Rai formally set up the fund in early 2001. But he needed more funds. “It was very difficult to get money. It took me five years to raise ₹5 crore,” he says. Not only was the idea of using the venture capital method to serve the rural, low-income market radical at the time—Aavishkaar claims to be one of the early, if not the earliest, adopters globally—but even purely commercial businesses found it hard to raise venture money.

High on returns
Despite being a slow starter, Rai persisted with his vision and in 2002 also set up Intellecap—short for “intellectual capital”—with initial money from his wife Swati. The idea was to provide non-financial support, including research and consultancy services, to rural enterprises and help them scale. Like Aavishkaar, Intellecap, too, struggled initially. But, by 2005, when the microfinance industry took off, Intellecap rode the wave, advising and eventually incubating institutions like Utkarsh, Suryoday Micro Finance and Grameen Koota, among others. Today, Intellecap advises not just microfinance institutions but those across sectors and geographies.

Meanwhile, Aavishkaar made a few investments too. One of the early ones—in 2007—was in Rangsutra, an artisan collective that supplies apparel to Fabindia. At the time, it was a not-for-profit based in a remote area in Rajasthan, on the India-Pakistan border, and worked with craftspeople from across the region and surrounding areas, including Rajasthan and Uttar Pradesh. When founder Sumita Ghose approached Rai for money, he advised her to shift to a for-profit model. After deliberating over it for six months, she did so and Rai put in ₹23 lakh for a 25 percent stake. Ghose used the funds to develop the backend of her supply chain and within four years gave Rai an exit at an internal rate of return (IRR) of 39 percent. “Aavishkaar had faith in our enterprise when no one else did,” recalls Ghose.

Chennai-based Equitas Microfinance was another big success: Aavishkaar invested $1.5 million in 2008 and netted 13 times when it went for an IPO in 2016. Enticed by these returns, more limited partners came in and raising money became easier. “I later managed to raise ₹375 crore in seven months, up from ₹5 crore in five years,” says Rai. Today, he manages six funds worth almost $300 million, including one that makes investments in Indonesia, Sri Lanka and Bangladesh.
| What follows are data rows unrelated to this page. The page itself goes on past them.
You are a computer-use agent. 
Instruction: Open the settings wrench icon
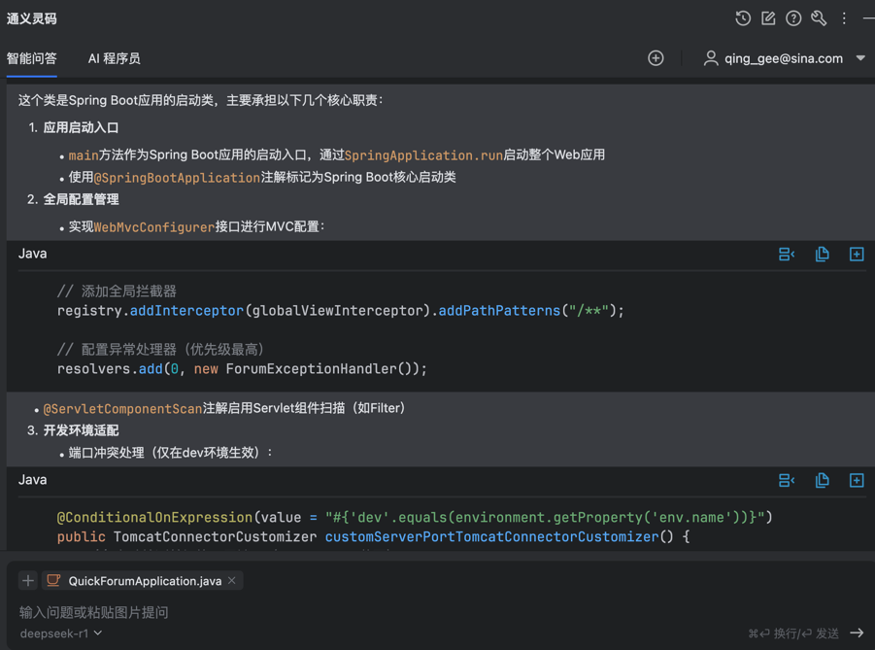tap(819, 18)
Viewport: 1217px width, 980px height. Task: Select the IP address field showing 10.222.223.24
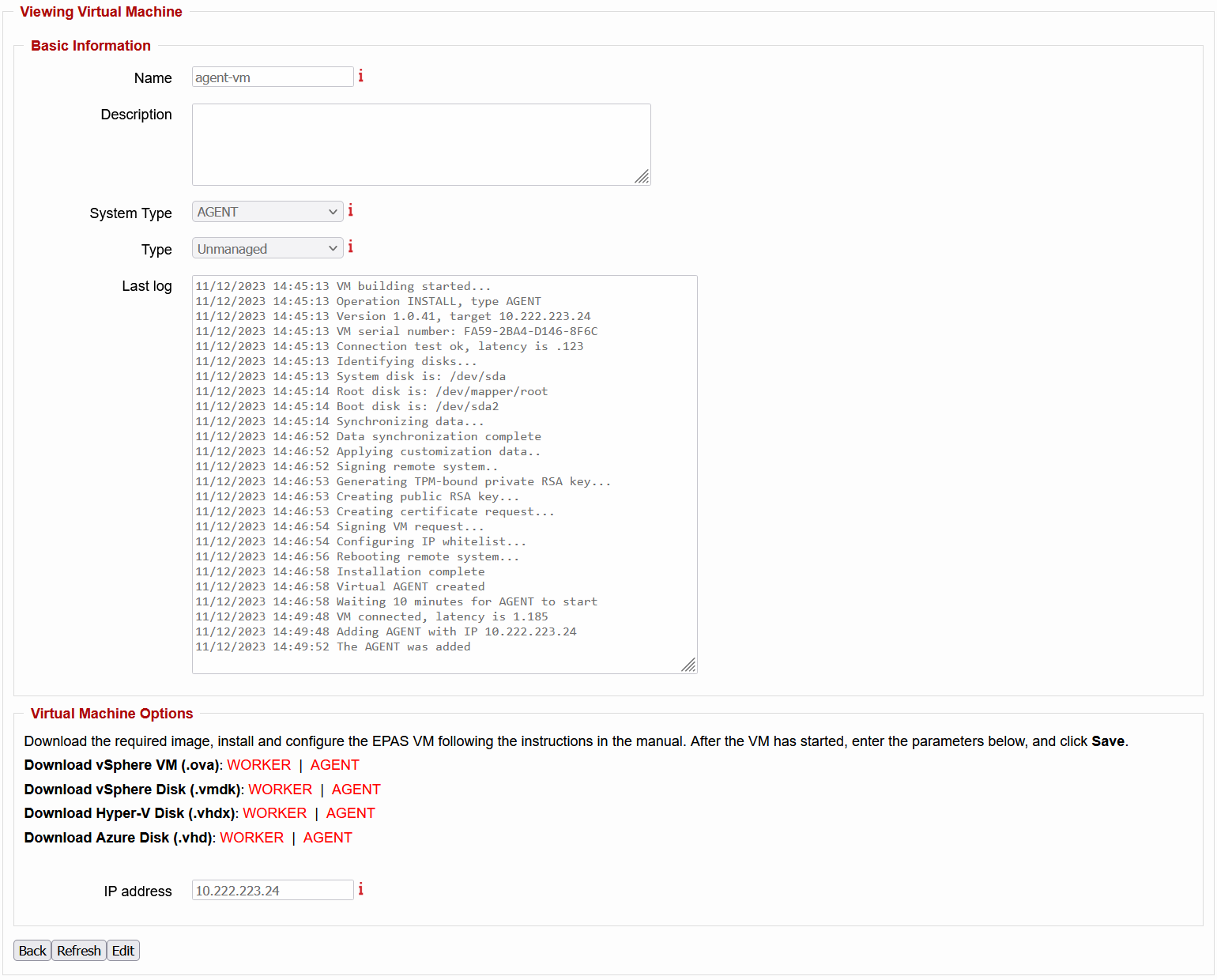(272, 890)
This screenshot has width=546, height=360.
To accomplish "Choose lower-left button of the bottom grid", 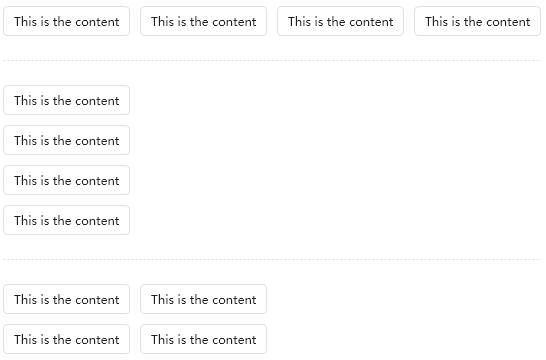I will pyautogui.click(x=67, y=339).
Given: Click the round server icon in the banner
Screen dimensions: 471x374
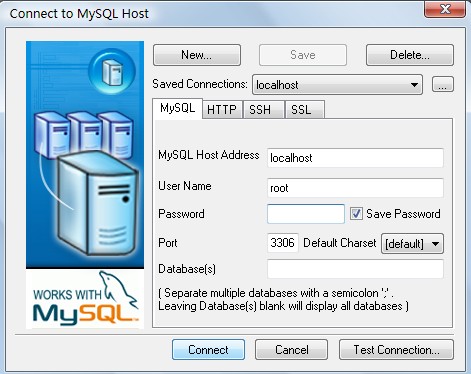Looking at the screenshot, I should (112, 71).
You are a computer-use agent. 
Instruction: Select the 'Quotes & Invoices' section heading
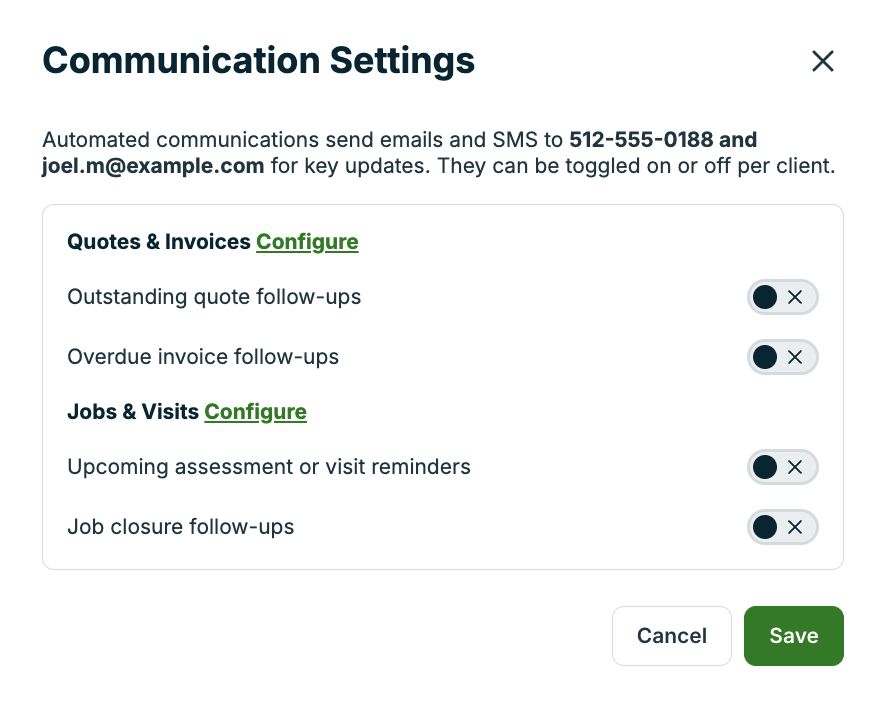pos(158,242)
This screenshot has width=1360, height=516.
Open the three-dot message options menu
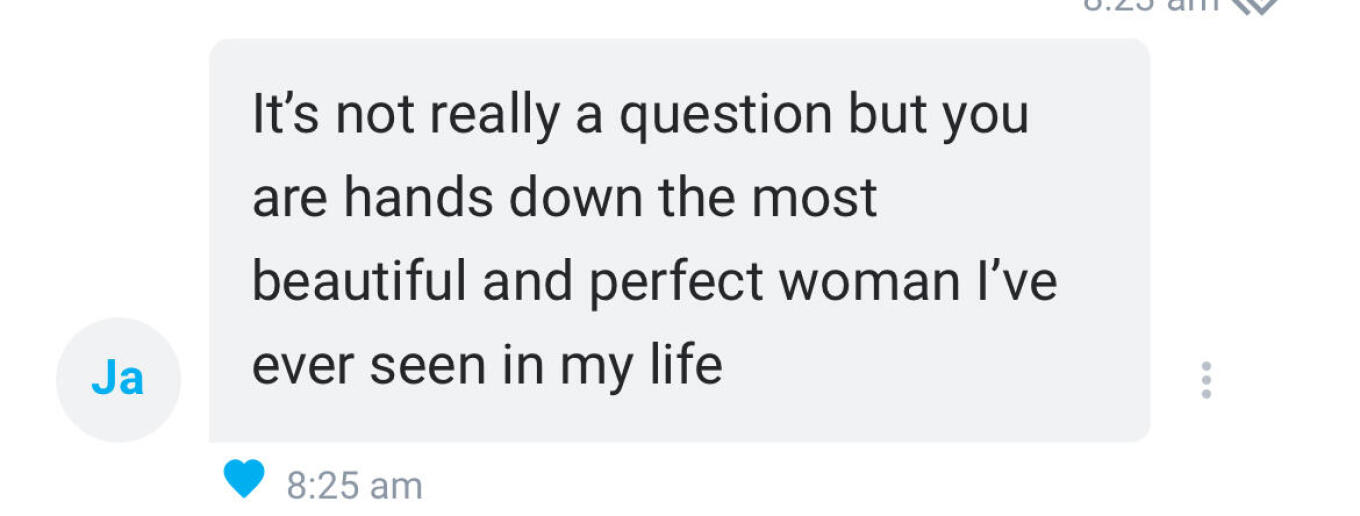coord(1206,380)
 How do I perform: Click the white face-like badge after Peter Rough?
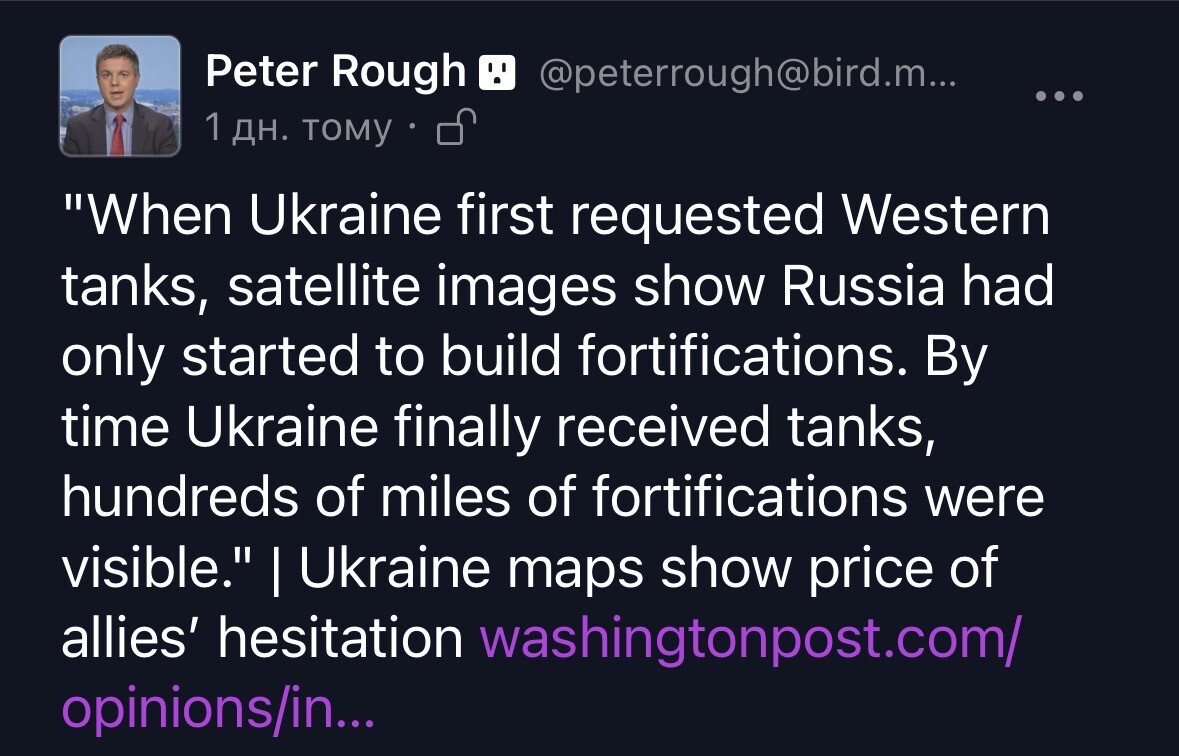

The focus continues to be on providing high-risk capital to early-stage enterprises based out of rural and semi-urban regions—Aavishkaar is the first institutional investor in more than 92 percent of the 58 businesses it has invested in so far. While most of the investments are in the financial services space, other sectors that Aavishkaar backs include agriculture, health care, education, energy and sanitation.

Moreover, limited partners include heavyweights like the International Finance Corporation, New York-based pension fund TIAA, and the Dutch development bank FMO. “Vineet has managed to excite and attract a phenomenal LP base,” says Parekh.

While the venture equity funds are grouped under Aavishkaar Venture Management Services, the firm has over the years created an entire ecosystem to service the needs of enterprises: IntelleGrow to provide venture debt, IntelleCash to meet the working capital and business loan needs of small and medium enterprises, and Arohan to cater to microfinance borrowers. These entities, along with Intellecap, together form the Aavishkaar-Intellecap Group that today has ₹3,800 crore ($590 million) of assets under management (AUM). “We can provide anything from ₹5,000 to ₹100 crore across debt and equity,” says Rai, who claims to be on track to achieve ₹4,500 crore ($700 million) of AUMs by March 2018.

With impact investing growing in India—$5.2 billion came in between 2010 and 2016, according to McKinsey—Rai’s targets don’t seem out of reach. Moreover, a total of 48 exits were seen during the period of which 24 were made by Aavishkaar-Intellecap alone. Returns of 3.1 times were given to investors, says Rai. In fact, following Aavishkaar-Intellecap’s success, a number of players including Omnivore Partners, Asha Impact and Lok Capital followed suit.

Says Parekh: “Vineet got the entire impact investment ecosystem going. He’s like the Pied Piper.”